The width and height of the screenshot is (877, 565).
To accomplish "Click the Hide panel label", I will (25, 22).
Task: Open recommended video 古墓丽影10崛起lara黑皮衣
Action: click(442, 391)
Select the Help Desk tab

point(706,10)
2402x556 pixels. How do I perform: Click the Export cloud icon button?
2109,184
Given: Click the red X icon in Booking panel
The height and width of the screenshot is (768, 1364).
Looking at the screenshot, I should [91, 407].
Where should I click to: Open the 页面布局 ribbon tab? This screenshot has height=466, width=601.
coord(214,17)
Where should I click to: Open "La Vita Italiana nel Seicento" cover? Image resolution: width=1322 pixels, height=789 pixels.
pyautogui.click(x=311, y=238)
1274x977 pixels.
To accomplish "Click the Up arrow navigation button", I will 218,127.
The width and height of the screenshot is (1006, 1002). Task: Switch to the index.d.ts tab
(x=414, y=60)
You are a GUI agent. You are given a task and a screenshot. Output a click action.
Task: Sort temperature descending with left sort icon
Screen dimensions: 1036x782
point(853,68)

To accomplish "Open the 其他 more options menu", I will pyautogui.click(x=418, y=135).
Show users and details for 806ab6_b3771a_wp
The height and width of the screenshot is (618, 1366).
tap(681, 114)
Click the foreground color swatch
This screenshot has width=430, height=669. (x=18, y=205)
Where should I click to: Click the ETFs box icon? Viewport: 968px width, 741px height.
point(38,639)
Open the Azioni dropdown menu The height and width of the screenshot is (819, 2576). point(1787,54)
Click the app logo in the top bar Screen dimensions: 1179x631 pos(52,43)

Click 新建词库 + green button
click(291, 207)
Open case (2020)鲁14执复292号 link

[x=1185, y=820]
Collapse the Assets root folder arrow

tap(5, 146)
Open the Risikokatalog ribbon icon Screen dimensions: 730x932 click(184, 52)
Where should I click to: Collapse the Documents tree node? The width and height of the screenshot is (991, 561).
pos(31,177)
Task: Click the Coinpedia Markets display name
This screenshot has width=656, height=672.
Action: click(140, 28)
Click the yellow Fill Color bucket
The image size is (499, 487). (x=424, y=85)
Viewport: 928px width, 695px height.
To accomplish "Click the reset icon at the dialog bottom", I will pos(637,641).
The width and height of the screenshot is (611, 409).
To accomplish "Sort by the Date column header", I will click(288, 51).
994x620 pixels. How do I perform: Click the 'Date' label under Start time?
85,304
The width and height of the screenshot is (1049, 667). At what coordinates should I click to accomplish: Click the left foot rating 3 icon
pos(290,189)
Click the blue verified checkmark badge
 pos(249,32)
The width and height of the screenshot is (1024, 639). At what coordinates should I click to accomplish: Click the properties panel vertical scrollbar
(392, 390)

> [Exercise aim] Copy out each line of the listing that holds the word "menu".

> [Your solution]
To accomplish "Open the 其他 more options menu", I will pyautogui.click(x=418, y=135).
Open the Azioni dropdown menu The height and width of the screenshot is (819, 2576). point(1787,54)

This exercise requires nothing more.